14 DAY TRIAL // Adobe has shipped the much-awaited updates for its Flash Player and AIR products that fix a considerable number of critical vulnerabilities, some of which are actively being exploited in the wild. Patches for Adobe Reader and Acrobat are also scheduled for release today.
This past month has not been an easy one for Adobe's security team. On July 22nd, security researchers reported that a zero-day Flash Player vulnerability was being exploited in the wild to infect computers with malware. It was soon determined that Adobe Reader and Acrobat were also vulnerable, because of their ability to play flash streams embedded into PDF files.

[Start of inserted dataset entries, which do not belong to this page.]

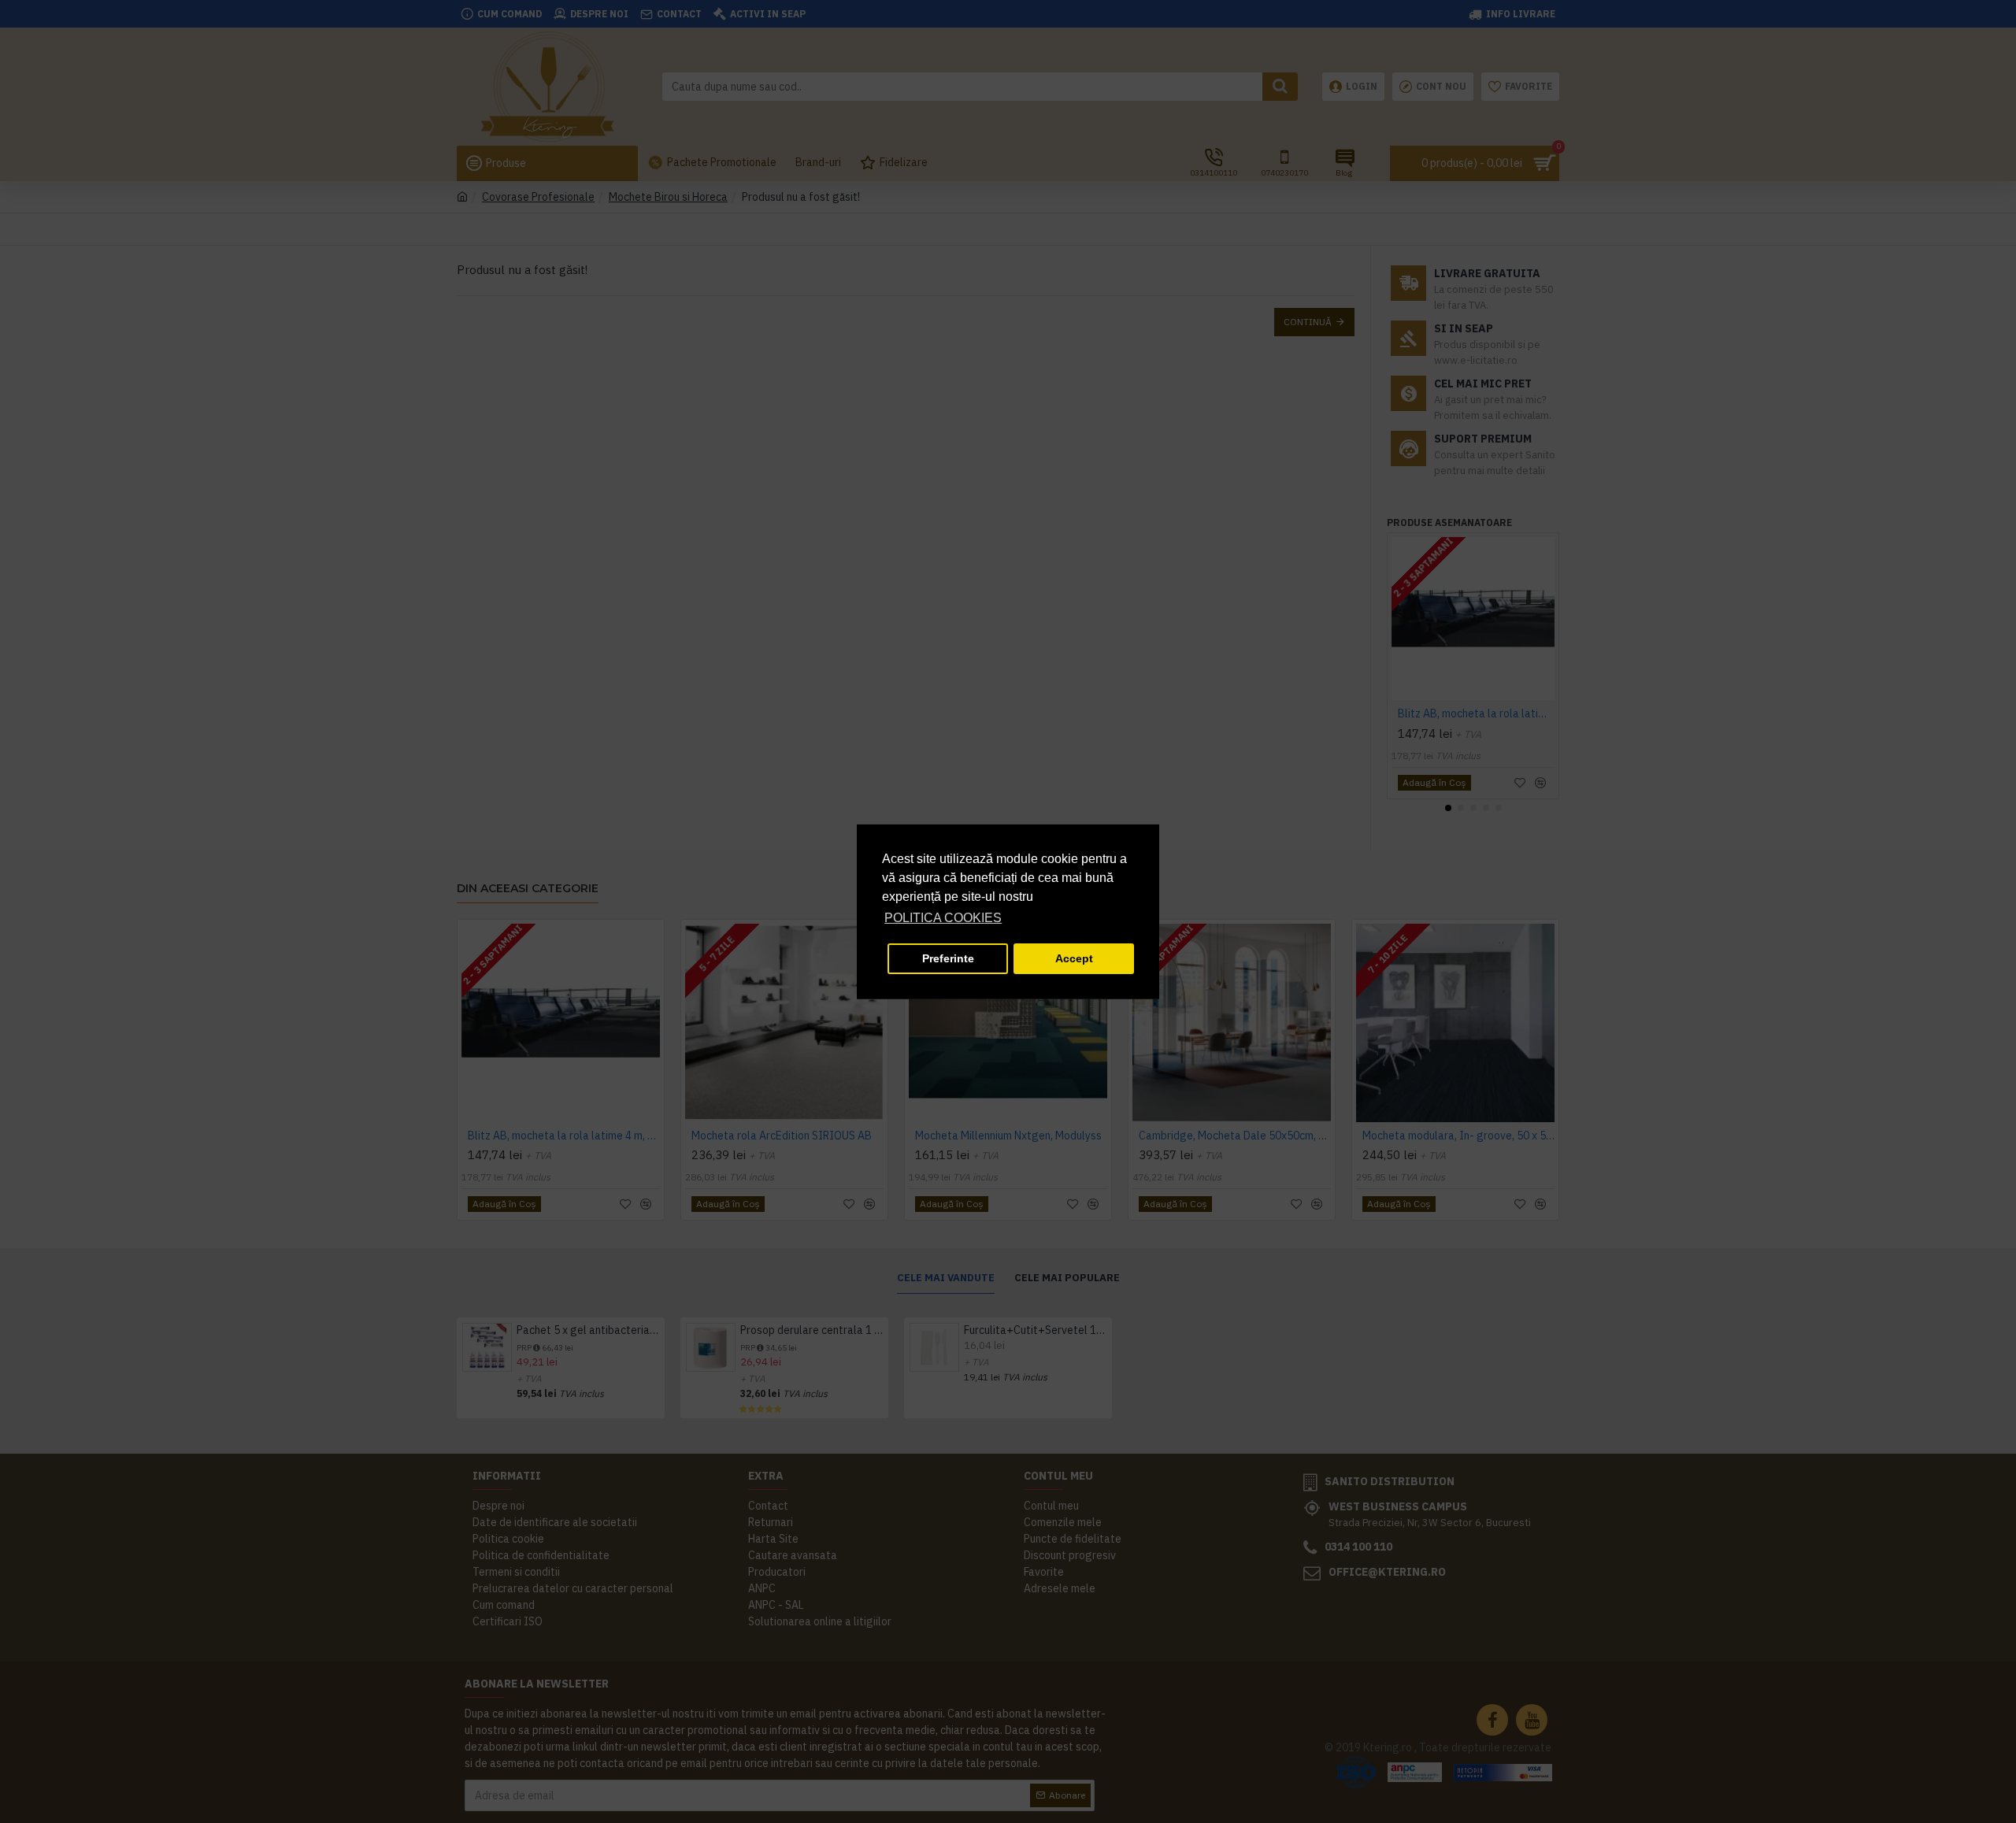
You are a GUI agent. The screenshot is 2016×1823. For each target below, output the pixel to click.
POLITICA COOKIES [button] (943, 917)
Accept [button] (1074, 958)
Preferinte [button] (948, 958)
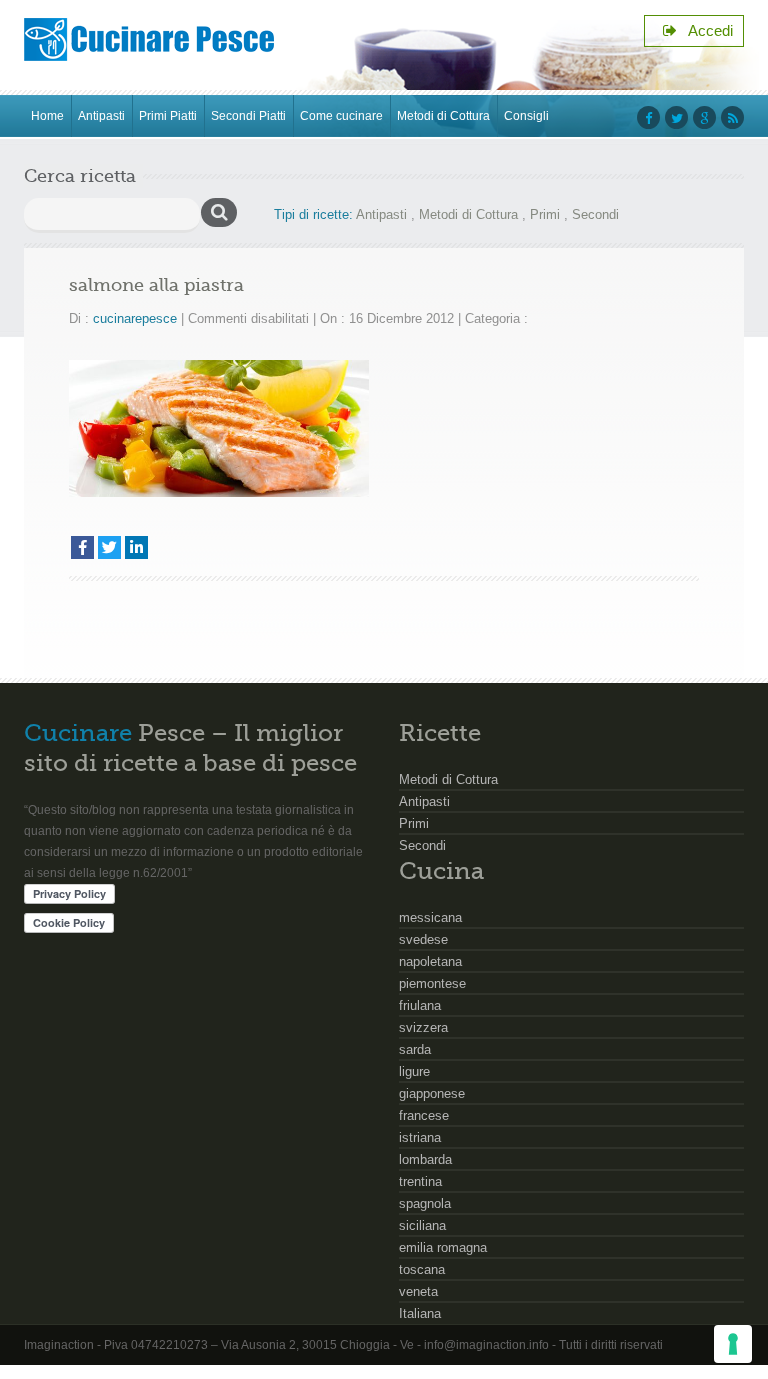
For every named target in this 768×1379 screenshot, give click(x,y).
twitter (676, 117)
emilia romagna (443, 1247)
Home (47, 116)
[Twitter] (109, 547)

Almost a week later, Adobe announced that the recent vulnerability discovered in the Microsoft Active Template Library (ATL) also impacted the Flash Player and Shockwave Player plug-ins for Internet Explorer, allowing attackers to possibly take control of affected systems. The Shockwave Player issue has been addressed in version 11.5.1.601 of the product, released on July 28th.
The Flash Player and AIR updates released today resolve the two aforementioned vulnerabilities, as well as six other flaws that could result in unauthorized code execution, one clickjacking bug and a sandbox weakness that can lead to information disclosure.
In order to protect themselves, users can upgrade to Flash Player 9.0.246.0 and 10.0.32.18, depending on the version they are using, and to Adobe AIR 1.5.2, respectively. "We expect to provide an update for Adobe Reader and Acrobat v9.1.2 for Windows, Macintosh and UNIX by July 31, 2009," the company writes in the accompanying security bulletin.
"We seem to be seeing more and more attempts by hackers to exploit vulnerabilities in Adobe's software – so it would be a very good idea for everyone to update their systems as soon as possible," Graham Cluley, senior technology consultant at antivirus vendor Sophos, also advises.